In the past 15 years, an increasing number of parents have chosen not to give their children an MMR vaccine due to the fear it's somehow connected to autism, though numerous scientific studies have proven the vaccine to be safe and unrelated. The rise in the number of unvaccinated people increases the country's risk of continued and more widespread outbreaks.

How It Looks

The measles virus typically begins with respiratory symptoms including cough, sore throat, runny nose, a high fever, and red, watery eyes. Two to three days later small white spots (Koplik’s spots) may be seen in the mouth. A day or two later the fever spikes and a rash that looks like flat, red spots appears on the face and spreads to the neck, chest, back, arms, legs, and feet until it covers the entire body. Sometimes the rash includes small raised bumps as well as the flat spots. In a few days the fever goes down and the rash slowly fades.

Why It’s Dangerous

Thirty percent of measles cases develop complications. School-aged children and teens are less likely to develop complications but are still at risk. The most common problems associated with measles include ear infections and diarrhea, but 1 in 20 children with measles develops pneumonia (a lung infection) and 1 in a 1,000 is at risk for encephalitis (swelling of the brain that can cause convulsions, deafness, or mental illness).

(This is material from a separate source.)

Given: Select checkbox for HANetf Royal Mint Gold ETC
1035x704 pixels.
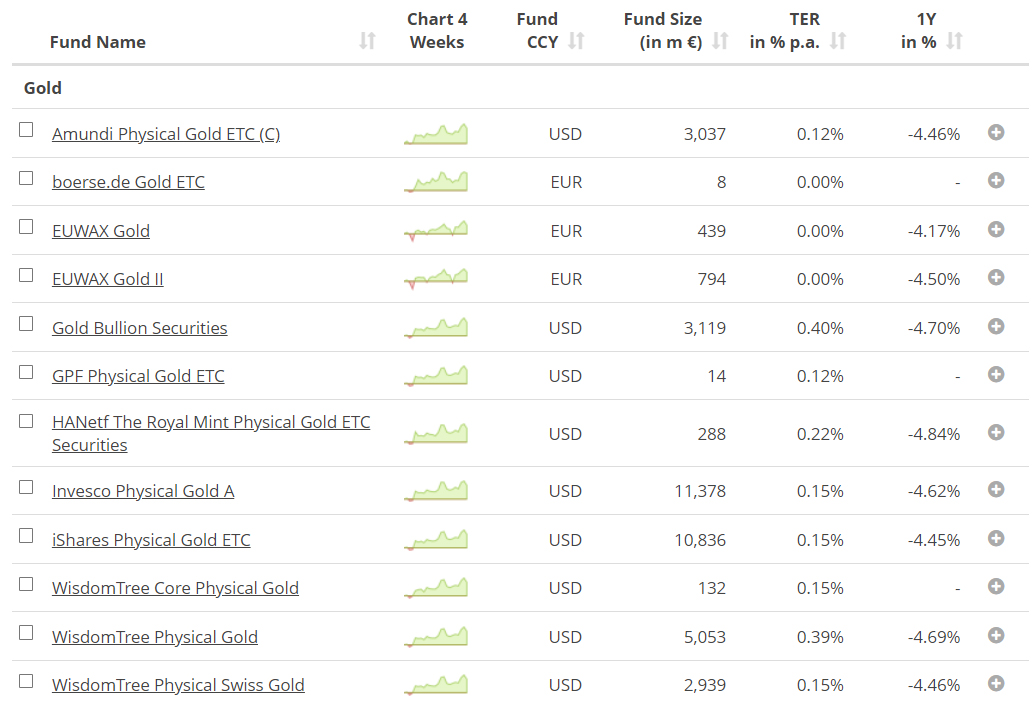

A rare neurological disease called subacute sclerosing panencephalitis (SSPE) is also connected to childhood measles.

How It Passes

Since the virus lives in an infected person's throat and nose, it's easily spread from person to person through coughing and sneezing. A person is considered contagious four days before and four days after a rash develops. You can become sick by simply breathing infected air or touching contaminated surfaces and then touching your mouth, nose, or eyes. Because of the ease with which it travels, an overwhelming 90 percent unvaccinated people who come in contact with measles will get sick.